**Records shown:**

________________

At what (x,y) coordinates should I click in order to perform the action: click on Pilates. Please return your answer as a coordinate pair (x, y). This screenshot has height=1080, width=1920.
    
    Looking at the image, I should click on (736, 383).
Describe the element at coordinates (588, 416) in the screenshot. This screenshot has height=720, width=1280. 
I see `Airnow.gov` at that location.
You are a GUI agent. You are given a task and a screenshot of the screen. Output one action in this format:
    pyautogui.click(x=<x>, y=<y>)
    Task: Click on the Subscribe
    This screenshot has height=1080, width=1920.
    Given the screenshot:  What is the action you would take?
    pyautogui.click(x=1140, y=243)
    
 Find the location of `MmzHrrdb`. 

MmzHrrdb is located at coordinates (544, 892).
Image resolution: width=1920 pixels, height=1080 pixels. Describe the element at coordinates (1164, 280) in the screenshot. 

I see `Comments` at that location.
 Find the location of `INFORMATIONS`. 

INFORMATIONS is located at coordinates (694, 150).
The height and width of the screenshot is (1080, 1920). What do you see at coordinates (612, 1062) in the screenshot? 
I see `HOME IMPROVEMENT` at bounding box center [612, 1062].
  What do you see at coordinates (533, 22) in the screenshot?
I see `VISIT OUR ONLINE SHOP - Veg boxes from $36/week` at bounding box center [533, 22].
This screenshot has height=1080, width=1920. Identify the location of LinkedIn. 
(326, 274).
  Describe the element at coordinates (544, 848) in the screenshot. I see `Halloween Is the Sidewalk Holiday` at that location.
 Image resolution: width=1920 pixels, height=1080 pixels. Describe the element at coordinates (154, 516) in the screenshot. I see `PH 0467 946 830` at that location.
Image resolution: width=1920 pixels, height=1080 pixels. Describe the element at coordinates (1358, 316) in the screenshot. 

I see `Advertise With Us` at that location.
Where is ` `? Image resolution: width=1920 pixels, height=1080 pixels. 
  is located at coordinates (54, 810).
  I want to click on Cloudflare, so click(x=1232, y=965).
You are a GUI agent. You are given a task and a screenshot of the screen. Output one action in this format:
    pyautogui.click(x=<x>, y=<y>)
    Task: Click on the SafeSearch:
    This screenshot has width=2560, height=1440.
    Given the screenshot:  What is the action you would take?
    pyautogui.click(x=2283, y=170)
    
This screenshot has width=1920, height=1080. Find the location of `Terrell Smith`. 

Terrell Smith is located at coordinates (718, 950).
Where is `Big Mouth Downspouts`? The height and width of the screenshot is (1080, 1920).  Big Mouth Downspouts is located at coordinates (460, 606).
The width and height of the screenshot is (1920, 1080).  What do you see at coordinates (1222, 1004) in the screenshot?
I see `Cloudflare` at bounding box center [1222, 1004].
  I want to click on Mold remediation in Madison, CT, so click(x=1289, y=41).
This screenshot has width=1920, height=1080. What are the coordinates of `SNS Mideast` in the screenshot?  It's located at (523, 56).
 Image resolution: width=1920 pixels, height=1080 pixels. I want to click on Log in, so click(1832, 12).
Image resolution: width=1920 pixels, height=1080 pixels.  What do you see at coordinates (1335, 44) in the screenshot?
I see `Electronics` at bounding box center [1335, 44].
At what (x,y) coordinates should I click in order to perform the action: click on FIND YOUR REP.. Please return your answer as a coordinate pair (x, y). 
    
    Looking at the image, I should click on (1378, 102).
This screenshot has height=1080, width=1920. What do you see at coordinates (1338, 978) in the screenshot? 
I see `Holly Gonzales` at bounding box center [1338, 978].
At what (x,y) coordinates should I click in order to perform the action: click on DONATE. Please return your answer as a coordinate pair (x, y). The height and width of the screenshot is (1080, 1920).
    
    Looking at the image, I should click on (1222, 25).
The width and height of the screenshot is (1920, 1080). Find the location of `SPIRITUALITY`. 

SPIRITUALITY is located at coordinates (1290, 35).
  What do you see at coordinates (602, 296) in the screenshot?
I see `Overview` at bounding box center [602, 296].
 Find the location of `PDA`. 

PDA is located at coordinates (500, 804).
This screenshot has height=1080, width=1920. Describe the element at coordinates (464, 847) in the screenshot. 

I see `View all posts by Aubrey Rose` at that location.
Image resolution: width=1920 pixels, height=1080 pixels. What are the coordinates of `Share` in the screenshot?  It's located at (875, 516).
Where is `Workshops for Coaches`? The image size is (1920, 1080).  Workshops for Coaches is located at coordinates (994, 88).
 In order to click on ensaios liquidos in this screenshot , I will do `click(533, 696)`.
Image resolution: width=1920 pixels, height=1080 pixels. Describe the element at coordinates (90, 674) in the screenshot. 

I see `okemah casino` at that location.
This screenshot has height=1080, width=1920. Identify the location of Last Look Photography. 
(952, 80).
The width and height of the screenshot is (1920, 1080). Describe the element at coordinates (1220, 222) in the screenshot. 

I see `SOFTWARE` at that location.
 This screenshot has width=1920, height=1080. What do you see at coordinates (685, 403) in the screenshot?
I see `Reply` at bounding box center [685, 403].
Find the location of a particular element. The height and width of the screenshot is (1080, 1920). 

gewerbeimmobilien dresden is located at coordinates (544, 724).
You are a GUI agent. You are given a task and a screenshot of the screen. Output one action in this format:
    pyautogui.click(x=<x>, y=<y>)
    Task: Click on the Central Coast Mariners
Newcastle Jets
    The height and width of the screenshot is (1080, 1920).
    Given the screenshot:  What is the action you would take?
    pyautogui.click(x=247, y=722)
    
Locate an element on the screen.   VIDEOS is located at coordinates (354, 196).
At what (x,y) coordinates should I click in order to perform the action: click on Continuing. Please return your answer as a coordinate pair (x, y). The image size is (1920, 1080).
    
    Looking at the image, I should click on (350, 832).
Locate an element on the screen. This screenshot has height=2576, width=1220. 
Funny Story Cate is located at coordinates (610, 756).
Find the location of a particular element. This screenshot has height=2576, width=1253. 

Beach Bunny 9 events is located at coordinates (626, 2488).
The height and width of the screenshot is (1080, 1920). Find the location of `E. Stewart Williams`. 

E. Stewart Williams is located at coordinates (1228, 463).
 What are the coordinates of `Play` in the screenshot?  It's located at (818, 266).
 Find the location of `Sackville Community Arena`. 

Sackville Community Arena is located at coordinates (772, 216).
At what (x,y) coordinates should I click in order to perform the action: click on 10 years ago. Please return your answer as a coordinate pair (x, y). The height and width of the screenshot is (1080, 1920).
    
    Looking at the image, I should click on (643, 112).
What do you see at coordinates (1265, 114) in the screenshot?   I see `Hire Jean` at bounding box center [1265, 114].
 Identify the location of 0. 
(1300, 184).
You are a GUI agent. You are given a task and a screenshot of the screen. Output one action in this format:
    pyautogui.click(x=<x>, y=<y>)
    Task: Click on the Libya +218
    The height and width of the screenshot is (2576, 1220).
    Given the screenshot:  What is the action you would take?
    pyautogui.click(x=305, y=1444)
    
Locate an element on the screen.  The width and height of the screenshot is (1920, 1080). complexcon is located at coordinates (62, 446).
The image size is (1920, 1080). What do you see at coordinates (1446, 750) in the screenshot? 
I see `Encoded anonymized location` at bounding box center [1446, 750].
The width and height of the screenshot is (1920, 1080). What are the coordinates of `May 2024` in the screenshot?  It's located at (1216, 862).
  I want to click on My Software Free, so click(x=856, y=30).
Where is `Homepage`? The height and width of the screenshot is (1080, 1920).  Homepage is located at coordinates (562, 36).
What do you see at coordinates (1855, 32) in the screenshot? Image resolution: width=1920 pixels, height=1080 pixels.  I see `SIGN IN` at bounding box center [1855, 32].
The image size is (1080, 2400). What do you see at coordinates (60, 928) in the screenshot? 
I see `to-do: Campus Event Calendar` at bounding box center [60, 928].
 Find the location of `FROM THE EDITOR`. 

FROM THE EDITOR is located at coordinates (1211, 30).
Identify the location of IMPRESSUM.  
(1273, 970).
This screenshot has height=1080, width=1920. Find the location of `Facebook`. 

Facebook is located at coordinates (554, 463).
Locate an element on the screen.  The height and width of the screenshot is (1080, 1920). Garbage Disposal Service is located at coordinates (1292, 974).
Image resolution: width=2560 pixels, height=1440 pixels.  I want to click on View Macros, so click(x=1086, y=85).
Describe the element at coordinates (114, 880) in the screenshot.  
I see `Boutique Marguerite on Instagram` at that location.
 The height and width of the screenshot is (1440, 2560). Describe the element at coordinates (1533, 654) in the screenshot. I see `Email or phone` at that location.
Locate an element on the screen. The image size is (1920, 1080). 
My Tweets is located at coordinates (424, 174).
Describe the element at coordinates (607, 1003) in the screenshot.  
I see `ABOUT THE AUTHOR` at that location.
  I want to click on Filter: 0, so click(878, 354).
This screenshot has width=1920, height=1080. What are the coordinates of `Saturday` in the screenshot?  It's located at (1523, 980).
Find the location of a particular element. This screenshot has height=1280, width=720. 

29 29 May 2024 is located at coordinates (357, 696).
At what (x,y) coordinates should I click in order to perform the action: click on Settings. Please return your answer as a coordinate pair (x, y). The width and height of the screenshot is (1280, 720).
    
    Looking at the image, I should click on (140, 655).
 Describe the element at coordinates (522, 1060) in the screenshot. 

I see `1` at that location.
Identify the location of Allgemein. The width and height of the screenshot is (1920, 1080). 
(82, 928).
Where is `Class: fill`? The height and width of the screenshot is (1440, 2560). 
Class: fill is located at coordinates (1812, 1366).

________________

**Given request:**
Reproduce the lines of the items above without any change, starting at the line that contains "The height and width of the screenshot is (1080, 1920). Find" and ending at the line that contains "Sackville Community Arena is".

**Output of the exercise:**
The height and width of the screenshot is (1080, 1920). Find the location of `E. Stewart Williams`. 

E. Stewart Williams is located at coordinates (1228, 463).
 What are the coordinates of `Play` in the screenshot?  It's located at (818, 266).
 Find the location of `Sackville Community Arena`. 

Sackville Community Arena is located at coordinates (772, 216).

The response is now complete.